#### ASSIGNED TASK:
Only the lines below between the ones containing "Wie zijn wij (934, 185)" and "Informacje [button] (318, 2228)", inclusive, are to be reproduced, each exactly as it stands.

DATA FOR PROCESSING section start

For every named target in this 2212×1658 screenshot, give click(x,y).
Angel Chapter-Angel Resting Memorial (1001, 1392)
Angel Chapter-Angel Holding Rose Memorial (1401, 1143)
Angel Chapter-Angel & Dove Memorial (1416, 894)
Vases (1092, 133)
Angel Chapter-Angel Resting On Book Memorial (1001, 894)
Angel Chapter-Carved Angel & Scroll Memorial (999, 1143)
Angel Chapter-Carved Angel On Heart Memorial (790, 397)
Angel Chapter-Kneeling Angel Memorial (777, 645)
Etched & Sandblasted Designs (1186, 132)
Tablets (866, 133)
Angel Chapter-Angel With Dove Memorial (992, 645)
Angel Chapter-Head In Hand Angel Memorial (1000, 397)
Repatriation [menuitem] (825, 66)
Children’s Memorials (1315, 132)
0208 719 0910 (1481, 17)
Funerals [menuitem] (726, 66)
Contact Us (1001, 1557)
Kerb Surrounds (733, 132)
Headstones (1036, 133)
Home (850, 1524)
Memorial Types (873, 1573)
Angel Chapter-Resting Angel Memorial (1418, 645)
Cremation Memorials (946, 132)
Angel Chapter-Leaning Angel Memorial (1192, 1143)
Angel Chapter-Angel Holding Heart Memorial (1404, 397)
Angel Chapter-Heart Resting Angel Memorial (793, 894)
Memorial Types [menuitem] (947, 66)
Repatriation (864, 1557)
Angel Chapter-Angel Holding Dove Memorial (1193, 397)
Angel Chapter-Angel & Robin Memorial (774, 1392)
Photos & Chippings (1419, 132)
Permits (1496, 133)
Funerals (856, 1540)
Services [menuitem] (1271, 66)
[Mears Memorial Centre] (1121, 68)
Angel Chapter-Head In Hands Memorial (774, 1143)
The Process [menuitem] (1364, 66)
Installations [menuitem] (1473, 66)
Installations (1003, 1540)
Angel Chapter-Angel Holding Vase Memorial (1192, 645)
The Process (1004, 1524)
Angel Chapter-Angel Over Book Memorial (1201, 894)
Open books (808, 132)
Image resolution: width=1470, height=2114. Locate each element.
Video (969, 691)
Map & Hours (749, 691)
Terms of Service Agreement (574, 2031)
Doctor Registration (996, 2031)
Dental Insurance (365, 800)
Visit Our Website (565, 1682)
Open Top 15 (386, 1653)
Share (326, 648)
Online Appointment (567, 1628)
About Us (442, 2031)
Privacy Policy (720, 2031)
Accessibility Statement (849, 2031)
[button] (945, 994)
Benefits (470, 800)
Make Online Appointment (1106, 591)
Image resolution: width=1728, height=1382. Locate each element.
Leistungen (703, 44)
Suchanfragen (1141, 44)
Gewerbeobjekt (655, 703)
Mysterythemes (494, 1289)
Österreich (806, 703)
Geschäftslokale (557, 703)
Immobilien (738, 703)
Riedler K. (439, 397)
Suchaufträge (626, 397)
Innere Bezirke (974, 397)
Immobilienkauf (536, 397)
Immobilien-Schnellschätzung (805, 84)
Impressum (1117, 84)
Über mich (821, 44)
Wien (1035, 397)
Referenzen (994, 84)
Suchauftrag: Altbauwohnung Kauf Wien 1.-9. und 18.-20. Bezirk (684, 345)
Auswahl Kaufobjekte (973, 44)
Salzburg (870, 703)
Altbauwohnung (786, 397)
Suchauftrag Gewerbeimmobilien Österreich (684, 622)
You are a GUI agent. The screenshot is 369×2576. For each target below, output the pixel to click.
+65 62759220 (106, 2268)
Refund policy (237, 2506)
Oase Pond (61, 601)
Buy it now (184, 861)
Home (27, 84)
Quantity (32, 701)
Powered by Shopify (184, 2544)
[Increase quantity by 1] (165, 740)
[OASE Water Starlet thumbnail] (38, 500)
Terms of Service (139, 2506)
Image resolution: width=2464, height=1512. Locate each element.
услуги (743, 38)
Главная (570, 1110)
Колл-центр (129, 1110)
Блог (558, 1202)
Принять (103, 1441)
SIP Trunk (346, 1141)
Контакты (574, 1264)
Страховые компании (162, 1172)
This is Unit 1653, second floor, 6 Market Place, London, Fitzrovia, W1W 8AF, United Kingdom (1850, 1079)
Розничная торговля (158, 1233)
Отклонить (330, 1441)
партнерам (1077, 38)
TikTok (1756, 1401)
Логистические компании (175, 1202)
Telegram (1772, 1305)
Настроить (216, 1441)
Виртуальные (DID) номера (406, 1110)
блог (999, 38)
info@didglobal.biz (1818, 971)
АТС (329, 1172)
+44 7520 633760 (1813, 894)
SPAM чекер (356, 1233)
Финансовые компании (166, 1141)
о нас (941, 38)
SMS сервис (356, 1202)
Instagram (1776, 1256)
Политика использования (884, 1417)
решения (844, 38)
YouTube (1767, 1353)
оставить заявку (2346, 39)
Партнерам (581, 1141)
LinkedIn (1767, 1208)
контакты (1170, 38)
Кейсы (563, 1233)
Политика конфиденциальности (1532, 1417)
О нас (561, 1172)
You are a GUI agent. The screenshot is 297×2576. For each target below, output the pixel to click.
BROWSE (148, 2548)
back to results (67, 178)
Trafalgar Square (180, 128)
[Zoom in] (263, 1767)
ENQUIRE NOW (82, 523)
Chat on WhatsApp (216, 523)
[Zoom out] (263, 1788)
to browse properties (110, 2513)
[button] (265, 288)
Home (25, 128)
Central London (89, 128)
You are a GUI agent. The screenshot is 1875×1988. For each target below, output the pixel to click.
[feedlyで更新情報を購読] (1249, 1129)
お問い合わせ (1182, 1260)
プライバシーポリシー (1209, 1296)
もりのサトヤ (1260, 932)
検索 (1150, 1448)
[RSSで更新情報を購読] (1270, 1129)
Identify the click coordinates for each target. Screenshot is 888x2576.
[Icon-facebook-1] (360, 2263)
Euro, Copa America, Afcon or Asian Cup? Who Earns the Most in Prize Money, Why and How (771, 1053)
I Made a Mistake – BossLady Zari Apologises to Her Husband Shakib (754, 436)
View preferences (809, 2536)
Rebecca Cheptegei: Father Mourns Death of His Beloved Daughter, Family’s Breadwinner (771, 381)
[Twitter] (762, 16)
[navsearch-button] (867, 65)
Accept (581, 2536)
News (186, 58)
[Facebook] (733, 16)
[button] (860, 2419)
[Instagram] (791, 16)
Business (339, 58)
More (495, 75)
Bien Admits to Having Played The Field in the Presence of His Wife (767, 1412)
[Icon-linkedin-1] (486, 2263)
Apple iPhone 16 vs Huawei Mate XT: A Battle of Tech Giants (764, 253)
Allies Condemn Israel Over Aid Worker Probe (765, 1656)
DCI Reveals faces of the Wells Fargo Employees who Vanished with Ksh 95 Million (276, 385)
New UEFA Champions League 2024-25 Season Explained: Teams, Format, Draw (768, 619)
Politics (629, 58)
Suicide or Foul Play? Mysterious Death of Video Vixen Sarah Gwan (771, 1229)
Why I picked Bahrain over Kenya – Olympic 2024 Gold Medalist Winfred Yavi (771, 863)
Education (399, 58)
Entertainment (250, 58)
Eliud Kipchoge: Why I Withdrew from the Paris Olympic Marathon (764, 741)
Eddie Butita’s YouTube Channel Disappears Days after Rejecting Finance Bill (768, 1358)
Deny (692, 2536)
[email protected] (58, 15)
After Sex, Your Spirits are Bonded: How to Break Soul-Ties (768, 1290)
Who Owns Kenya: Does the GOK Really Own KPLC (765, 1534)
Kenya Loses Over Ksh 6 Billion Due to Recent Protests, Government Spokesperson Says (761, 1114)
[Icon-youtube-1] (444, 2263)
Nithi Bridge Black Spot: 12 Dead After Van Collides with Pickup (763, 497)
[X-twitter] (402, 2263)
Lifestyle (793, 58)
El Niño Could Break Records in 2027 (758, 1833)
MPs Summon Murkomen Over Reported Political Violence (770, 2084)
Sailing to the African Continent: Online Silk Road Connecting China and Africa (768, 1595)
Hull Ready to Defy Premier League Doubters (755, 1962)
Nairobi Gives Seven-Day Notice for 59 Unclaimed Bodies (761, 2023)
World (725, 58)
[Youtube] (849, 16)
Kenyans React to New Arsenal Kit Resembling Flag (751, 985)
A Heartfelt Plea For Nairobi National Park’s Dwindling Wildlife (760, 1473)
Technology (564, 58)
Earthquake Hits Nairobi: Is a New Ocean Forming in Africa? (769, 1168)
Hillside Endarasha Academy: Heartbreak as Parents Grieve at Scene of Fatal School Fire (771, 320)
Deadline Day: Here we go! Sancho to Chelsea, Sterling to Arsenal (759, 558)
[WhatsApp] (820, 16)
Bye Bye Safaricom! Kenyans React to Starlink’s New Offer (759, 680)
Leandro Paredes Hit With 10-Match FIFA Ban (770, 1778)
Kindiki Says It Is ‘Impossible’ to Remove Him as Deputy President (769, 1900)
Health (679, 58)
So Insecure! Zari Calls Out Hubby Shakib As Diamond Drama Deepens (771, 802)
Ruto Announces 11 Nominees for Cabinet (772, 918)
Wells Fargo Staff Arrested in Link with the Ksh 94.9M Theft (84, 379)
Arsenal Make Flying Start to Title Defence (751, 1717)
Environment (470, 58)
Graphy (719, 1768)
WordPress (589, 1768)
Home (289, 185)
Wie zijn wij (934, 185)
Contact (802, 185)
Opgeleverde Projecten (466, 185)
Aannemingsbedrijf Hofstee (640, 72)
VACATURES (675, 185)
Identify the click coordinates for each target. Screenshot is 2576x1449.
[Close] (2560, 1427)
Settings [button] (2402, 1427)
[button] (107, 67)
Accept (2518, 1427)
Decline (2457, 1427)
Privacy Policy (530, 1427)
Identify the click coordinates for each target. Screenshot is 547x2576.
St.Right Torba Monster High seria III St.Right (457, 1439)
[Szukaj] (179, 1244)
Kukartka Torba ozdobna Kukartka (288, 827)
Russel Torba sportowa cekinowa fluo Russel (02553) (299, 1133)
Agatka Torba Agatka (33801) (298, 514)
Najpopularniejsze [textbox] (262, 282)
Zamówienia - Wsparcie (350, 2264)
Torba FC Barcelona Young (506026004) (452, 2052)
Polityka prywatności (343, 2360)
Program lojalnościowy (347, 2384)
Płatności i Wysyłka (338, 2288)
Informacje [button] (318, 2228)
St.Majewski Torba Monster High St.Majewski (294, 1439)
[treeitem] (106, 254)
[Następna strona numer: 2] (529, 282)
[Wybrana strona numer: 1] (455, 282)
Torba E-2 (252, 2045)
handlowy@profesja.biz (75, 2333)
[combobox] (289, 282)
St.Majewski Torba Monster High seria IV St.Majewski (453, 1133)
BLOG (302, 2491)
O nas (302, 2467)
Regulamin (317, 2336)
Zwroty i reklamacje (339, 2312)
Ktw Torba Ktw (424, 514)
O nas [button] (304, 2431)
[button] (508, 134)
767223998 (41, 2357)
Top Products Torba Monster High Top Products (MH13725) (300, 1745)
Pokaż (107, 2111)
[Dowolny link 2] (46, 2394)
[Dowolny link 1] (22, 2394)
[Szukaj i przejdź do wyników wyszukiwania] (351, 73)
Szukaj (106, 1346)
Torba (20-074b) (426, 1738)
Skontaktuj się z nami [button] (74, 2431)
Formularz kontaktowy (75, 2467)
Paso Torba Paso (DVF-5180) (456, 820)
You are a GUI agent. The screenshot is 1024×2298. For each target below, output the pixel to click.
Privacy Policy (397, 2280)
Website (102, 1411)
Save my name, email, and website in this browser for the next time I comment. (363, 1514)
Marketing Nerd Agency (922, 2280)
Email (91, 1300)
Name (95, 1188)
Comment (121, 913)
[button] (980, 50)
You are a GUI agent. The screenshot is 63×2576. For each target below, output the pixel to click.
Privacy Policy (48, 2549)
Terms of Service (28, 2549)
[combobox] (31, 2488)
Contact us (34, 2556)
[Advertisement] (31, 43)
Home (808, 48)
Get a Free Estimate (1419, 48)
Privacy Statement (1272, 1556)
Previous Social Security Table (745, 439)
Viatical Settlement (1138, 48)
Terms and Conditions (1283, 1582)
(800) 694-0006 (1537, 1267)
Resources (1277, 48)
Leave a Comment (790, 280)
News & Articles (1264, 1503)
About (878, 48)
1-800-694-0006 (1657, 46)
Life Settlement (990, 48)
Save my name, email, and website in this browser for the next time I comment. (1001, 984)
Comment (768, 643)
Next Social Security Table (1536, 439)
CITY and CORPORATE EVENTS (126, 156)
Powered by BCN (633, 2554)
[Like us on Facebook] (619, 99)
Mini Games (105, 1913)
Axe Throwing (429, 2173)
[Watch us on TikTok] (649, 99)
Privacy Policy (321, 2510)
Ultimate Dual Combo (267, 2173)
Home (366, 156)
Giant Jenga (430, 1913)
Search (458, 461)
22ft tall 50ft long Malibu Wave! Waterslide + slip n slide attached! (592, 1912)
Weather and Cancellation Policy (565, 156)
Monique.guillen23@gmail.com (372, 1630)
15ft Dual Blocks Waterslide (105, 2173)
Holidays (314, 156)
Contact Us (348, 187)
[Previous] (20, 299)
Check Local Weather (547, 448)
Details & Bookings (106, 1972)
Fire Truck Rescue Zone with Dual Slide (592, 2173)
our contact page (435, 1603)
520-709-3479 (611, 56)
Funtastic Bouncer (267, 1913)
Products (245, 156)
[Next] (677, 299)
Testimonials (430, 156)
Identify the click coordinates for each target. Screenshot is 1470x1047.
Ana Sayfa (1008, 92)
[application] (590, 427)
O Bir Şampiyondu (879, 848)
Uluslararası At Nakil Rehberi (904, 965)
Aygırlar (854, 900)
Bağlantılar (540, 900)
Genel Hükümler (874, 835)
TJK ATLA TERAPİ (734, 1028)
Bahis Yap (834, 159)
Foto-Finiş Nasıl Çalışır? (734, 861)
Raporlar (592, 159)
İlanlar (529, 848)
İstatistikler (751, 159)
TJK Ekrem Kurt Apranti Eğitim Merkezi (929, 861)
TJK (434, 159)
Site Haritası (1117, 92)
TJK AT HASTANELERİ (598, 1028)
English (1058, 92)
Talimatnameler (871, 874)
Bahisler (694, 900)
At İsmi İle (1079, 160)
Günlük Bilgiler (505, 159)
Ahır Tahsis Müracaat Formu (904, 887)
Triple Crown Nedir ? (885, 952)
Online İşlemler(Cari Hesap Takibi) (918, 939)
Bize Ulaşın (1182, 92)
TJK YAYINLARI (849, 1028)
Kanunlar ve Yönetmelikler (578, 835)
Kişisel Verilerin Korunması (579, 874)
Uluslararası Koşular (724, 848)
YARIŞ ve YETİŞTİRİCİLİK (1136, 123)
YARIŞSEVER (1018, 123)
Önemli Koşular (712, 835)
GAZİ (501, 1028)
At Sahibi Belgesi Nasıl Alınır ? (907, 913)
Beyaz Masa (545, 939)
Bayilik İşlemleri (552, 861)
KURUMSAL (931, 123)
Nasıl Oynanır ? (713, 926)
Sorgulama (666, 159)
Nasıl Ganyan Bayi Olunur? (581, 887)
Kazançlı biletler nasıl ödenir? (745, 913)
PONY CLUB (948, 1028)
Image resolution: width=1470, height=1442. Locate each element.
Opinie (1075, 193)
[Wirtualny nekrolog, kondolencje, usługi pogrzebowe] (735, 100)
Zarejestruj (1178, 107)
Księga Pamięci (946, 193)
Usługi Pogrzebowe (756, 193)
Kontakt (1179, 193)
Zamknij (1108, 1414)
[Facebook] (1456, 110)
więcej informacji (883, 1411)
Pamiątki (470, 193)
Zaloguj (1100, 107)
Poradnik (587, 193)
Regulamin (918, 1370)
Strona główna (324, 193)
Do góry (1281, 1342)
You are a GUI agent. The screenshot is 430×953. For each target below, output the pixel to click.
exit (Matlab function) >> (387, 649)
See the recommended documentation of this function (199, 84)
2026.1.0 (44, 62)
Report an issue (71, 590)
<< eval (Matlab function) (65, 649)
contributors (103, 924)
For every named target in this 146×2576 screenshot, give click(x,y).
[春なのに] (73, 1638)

DATA FOR PROCESSING section end

#### OUTPUT BELOW:
Wie zijn wij (934, 185)
Contact (802, 185)
Opgeleverde Projecten (466, 185)
Aannemingsbedrijf Hofstee (640, 72)
VACATURES (675, 185)
Identify the click coordinates for each target. Screenshot is 2576x1449.
[Close] (2560, 1427)
Settings [button] (2402, 1427)
[button] (107, 67)
Accept (2518, 1427)
Decline (2457, 1427)
Privacy Policy (530, 1427)
Identify the click coordinates for each target. Screenshot is 547x2576.
St.Right Torba Monster High seria III St.Right (457, 1439)
[Szukaj] (179, 1244)
Kukartka Torba ozdobna Kukartka (288, 827)
Russel Torba sportowa cekinowa fluo Russel (02553) (299, 1133)
Agatka Torba Agatka (33801) (298, 514)
Najpopularniejsze [textbox] (262, 282)
Zamówienia - Wsparcie (350, 2264)
Torba FC Barcelona Young (506026004) (452, 2052)
Polityka prywatności (343, 2360)
Program lojalnościowy (347, 2384)
Płatności i Wysyłka (338, 2288)
Informacje [button] (318, 2228)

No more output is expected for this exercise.